Two of them still survive, although some branches start to become hollow.

But young willows planted thirty years ago, like the one on the picture, are now mature, as big as Monet could have seen them.

Weeping willows fascinate because of their vertical twigs that beautifully reflect into the pond.

Visitors will also see two other kinds of willows, the tortuous ones, very decorative, and the basket willows.

Generally pruned drastically to force the willow to produce new twigs every year, that will be cut to weave baskets, these willows like the river borders and are part of the traditional landscape of Normandy.

In Monet’s gardens, however, one of them was allowed to grow, and its branches pointed to the sky like a V make it resemble a person with the arms up. A very happy willow!

Time for Water Lilies

August 1, 2010

Water lilies are summer flowers.

 They like a warm water and a lot of sunshine.

In Monet’s garden at Giverny, the Nympheas that grace the pond are at their peak.

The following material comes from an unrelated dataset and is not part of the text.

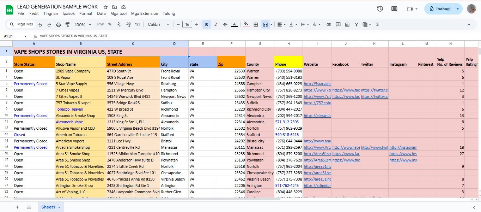Image resolution: width=481 pixels, height=212 pixels.
Task: Click the create filter icon
Action: pyautogui.click(x=357, y=25)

 Their crowns of pale petals reflect in the changing colors of the surface, creating harmonies that inspire the many painters visiting the gardens.

The Colors of June

July 4, 2010

In Monet’s garden at Giverny, the month of June is a feast of colors.

In the flower garden turned into a rose garden for a month, weeping roses as big as trees fall from their metallic structure in the shape of a mushroom.  

Their pink harmonizes with the blues and purples of the flowers below. A soft match that will last a few days only, before other eye cathing colors appear somewhere else.

Whimsical Life

April 21, 2010

It has been sunny and dry lately at Giverny. So, when the gardeners start watering in Monet’s gardens, it sounds like a relief not only for flowers.

 All sorts of tiny little creatures start moving again, as long as the leaves are wet enough to slide on them.

I admired this cute little pink snail and its incredible sense of balance on the edge of a tulip leaf.

Cute, but certainly greedy too! Isn’t it a shame to feed oneself on Monet’s flowers?


March 28, 2010

Forthysias are in bloom again at Giverny.

Their bright yellow enlightens not only Monet’s, but every gardens.

Today it is raining a little bit. The sky is overcast and grey, the Seine silvery, the landscape bathed in a mute grey light.

 This is the weather forthysias like most for their very special magic. When all the colors have disappeared, their bunches burn like fires. Their straight twigs resemble rays of sunshine.

When the real sun comes back again, the magic vanishes. Forthysia bunches become yellow flowers again.  

Hidden Rose Garden

March 4, 2010

Few visitors explore this corner of Monet’s gardens at Giverny. It is hidden between his home and a row of linden trees. The pathway leads to nowhere: it used to be the way to Monet’s second studio, but the latter is not open to the public.

Monet had a small rose garden in this very protected area. A big  wall shelters them from northern wind. Roses don’t get much sunshine either, but apparently  they don’t mind. Many plants don’t dislike shadowed exposure as much as they dislike big changes in temperature.

The roses planted in this pocket rose garden are at their peak at the turn of May and June. The picture was taken on June 4. If you visit Giverny at another season, you might want to look for this little corner not for the roses, but for the rhododendrons, the dramatic Philadelphus, or just for the shadowed bench offering views on Monet’s first studio.



Snow at Giverny

January 8, 2010

Monet’s pond is frozen.

A small coating of snow hides the surface like a new canvas.

Long blue shadows stretch on the shining whiteness.

 Not a single flower.

 Even the brave pansies are covered with a blanket of snow.

No colors, except for the green bridges.

Birds are hiding, but their prints are everywhere, like strange words written in the snow.

And the running water of the river reminds that life is awaiting under the appearant death of nature.

Monet’s Garden in October

November 23, 2009

How could one get tired of this beauty?

The picture was taken this year on October 12.

There were still many flowers in full bloom, the gorgeous dahlias, contrasting with delicate asters and cosmos, and the bright yellow helianthus.

They provide a fabulous setting to the pale pink house.

September and the beginning of October are just breathtaking in Monet’s heaven at Giverny.